We humans are sociable animals, and one of the things we are astonishingly good at is recognising each other’s faces – our parents, our friends, celebrities, even the grainy photocopies in the picture round of your local pub quiz. This capacity to detect and recognise faces is vital to our social groups and communities, and accurate face recognition has long been one of the holy grails of artificial intelligence research. Over the last decade, there’s been some remarkable developments in the areas of computer vision associated with human faces.
First, there’s face detection – analysing a photograph, and working out if there’s any people in it. Like this example from Apple’s iOS libraries:
When I visited Japan in 2007, Sony were proudly showing off a cutting-edge digital camera that would detect human faces and adjust the autofocus so that your subjects’ faces would be in focus – very cool, very innovative, very expensive. Eight years later, most of us have a phone in our pocket that can do face detection via a built-in camera, and if it doesn’t, Facebook will detect the faces when you upload your photographs.
So… what’s next? The really exciting thing – certainly from a casting perspective – is face recognition, and being able to measure similarity between faces. How many casting briefs have you seen looking for someone to play a historical figure, or brothers and sisters of a character who’s already been cast? Or those breakdowns looking for a “Kate Winslet type” or a “Michael Fassbender type”?
Among the technologies Microsoft demonstrated at ExCel on Wednesday was Project Oxford’s “similar face search” capability. It’s available via an HTTP API from Microsoft Research, but they’ve also put together this rather neat demo called TwinsOrNot.net. So I decided to kick it around a bit and see what it can do – and, since this is Spotlight, I’ve tried it out on a couple of castings to see how well Project Oxford thinks these performers matched the people they’re portraying.

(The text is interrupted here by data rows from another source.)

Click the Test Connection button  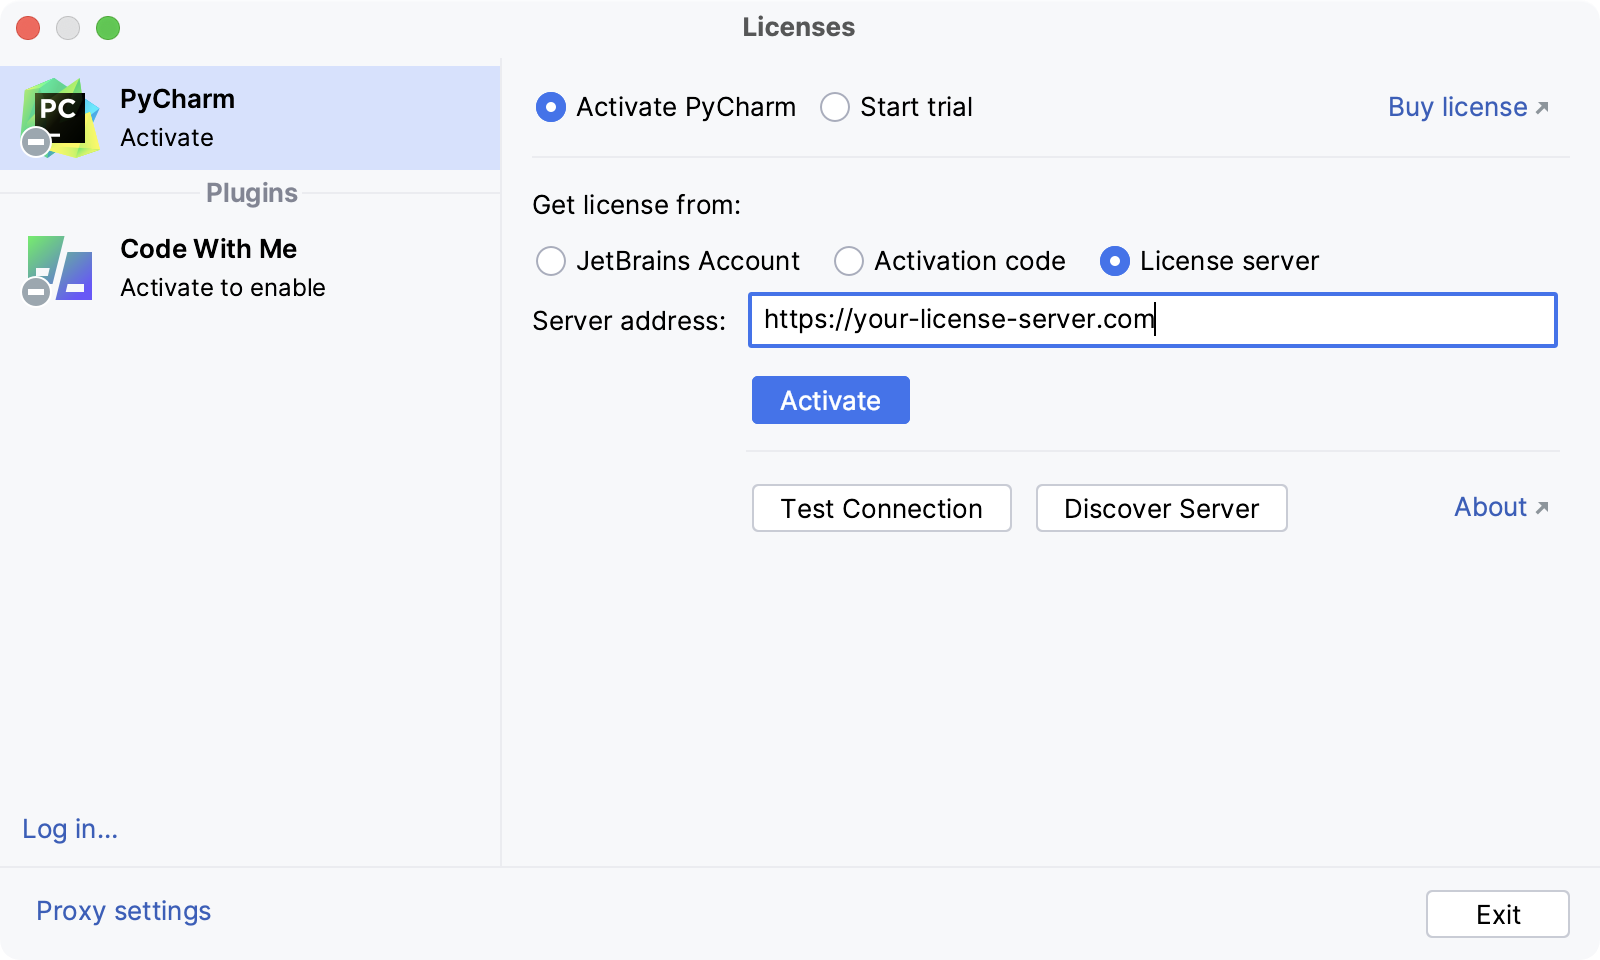(882, 508)
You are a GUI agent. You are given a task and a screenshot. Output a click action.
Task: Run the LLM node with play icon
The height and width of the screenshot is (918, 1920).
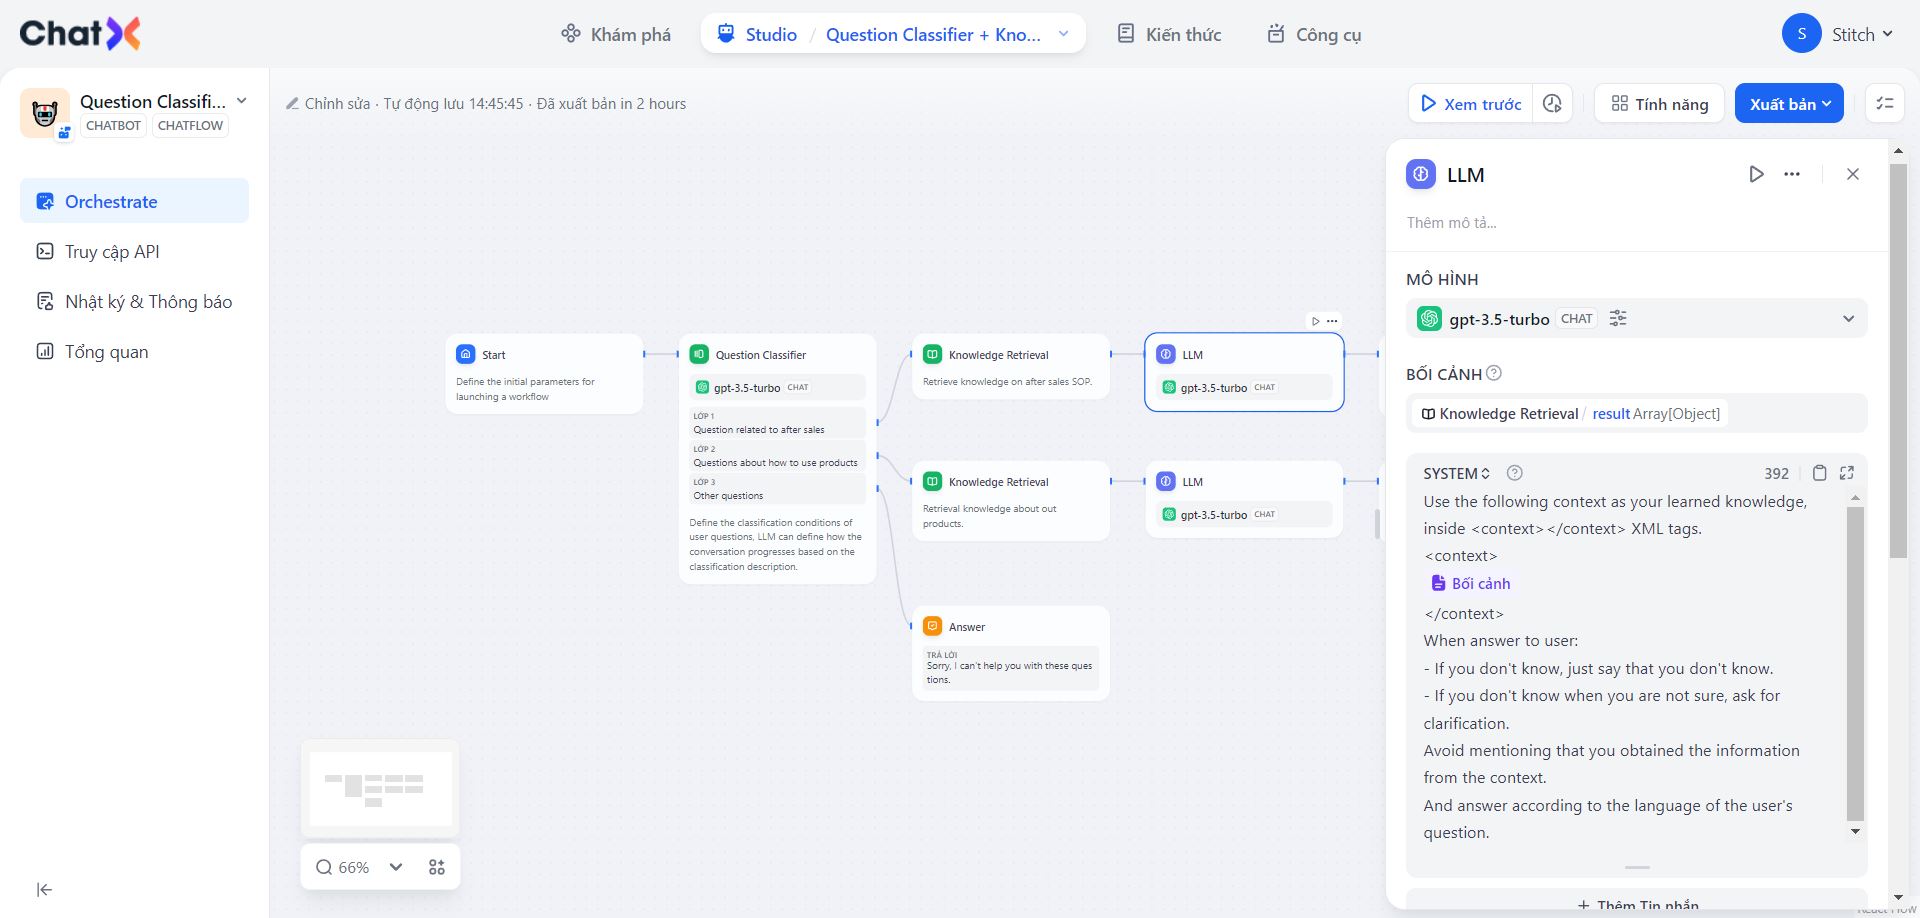point(1756,174)
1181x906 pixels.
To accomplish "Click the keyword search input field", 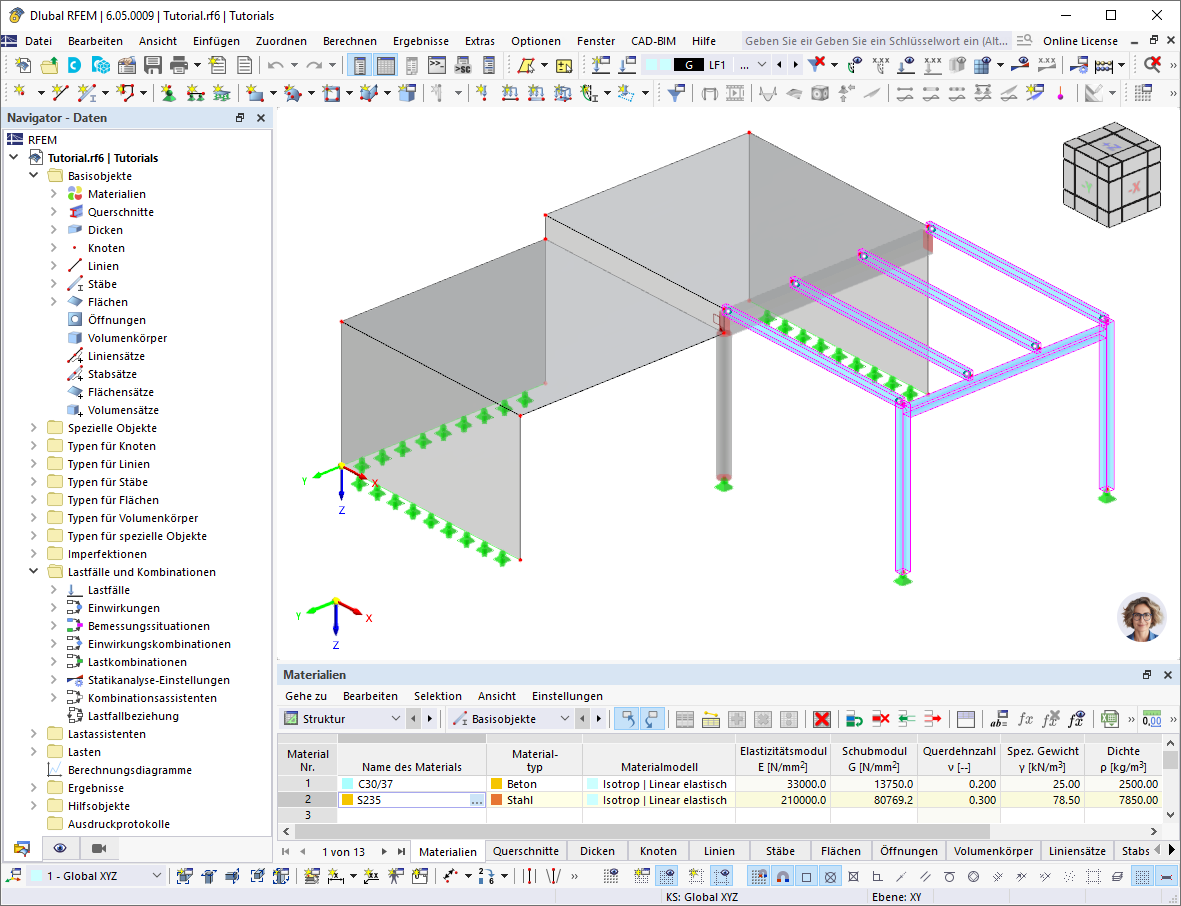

That’s Morgan Freeman, who portrayed Nelson Mandela in “Invictus”; Tom Hanks playing Walt Disney in “Saving Mr Banks”, Helen Mirren playing Elizabeth II in “The Queen” – and Sasha Baron Cohen, who was in talks to play Freddie Mercury in a Queen biopic, but it was confirmed in 2013 that Cohen was no longer involved and the project is now on hold.
Of course, making a fun online technology demo is one thing; to actually turn this kind of technology into a usable casting tool is still some way off. For starters, the processing power involved in this kind of analysis is considerable – there’s nearly a quarter of a million performer photographs in Spotlight’s database, so to analyse our whole data set for similarity would mean analysing over sixty million pairs of photographs, and Microsoft’s beta programme is currently limited to 5,000 requests per month. But not long ago, this kind of stuff wasn’t just expensive, it was actually impossible, and with the cost of computation halving every eighteen months, it won’t be long before this kind of research opens up a whole new range of possibilities for digital casting tools.